NOVE MANEIRAS PARA CURTIR A REGIÃO DO CÂNIONS
1. A Serra Bela Hospedaria Rural é uma charmosa pousada em Urubici. Os quartos são decorados com capricho e o bufê do café da manhã com pães e bolos feito na cozinha do hotel – experimente o bolo de maçã com canela (diárias a partir de R$ 250, o casal).
2. No bistrô A Taberna, em Urubici, aprecie as receitas de truta, especialidade do chef Fernando Muniz. Saborosa e fumegando, impossível não abrir o apetite ao chegar à mesa (pratos a partir de R$ 50; Av. Pref. Natal Zilli, 3.330, tel. 49 3278-5121).
3. Peça a companhia de Alápio, um dos proprietários da Fazenda Monte Negro, para os passeios a cavalo. Ele tem boas histórias da região, além de curiosidades sobre as araucárias (diárias a partir de R$ 300, o casal).
4. Voltando do Morro da Igreja, em Urubici, pare no Vale dos Sonhos, à beira da estrada. Na casinha simpática, estão à venda geleias orgânicas. Se quiser almoçar por lá – o lugar é encantador –, agende com antecedência.
5. Em Praia Grande, os guias da agência Verdes Canyons são especialistas na trilha do rio do Boi. Preparados para levar o visitante para caminhar horas cânion adentro, são fundamentais companheiros de passeio.
6. O Flat Cambará é uma ótima opção de hospedagem em Cambará do Sul.
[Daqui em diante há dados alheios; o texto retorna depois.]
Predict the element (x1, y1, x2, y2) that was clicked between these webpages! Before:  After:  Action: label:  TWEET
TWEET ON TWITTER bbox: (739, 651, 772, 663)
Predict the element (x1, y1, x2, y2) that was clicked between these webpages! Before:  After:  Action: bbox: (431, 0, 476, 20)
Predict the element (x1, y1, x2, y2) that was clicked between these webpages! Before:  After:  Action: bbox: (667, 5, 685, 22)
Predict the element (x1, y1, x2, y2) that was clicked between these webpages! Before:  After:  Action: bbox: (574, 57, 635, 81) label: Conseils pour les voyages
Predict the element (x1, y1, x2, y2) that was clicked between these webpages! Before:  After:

Com quartos amplos e confortáveis, fica no centro da pequena cidade e bem próximo da saída que leva ao caminho dos cânions (diárias a partir de R$ 159).
7. Na agência de passeios Cânion Turismo, em Cambará do Sul, há uma réplica dos cânions feita por um artista local. Diariamente, são organizadas apresentações das lendas que rondam a região.
8. A Serra Sul Ecoturismo, de Urubici, tem um sugestivo cardápio de passeios. Além de oferecer infraestrutura adequada para as aventuras, ainda dispõe de transfer entre Florianópolis e o interior.
9. O Refúgio Pedra Afiada, em Praia Grande, tem cômodos confortáveis, e as salas comuns são ótimas para passar o finzinho do dia, degustando o café servido antes de o sol se pôr (diárias a partir de R$ 270, o casal).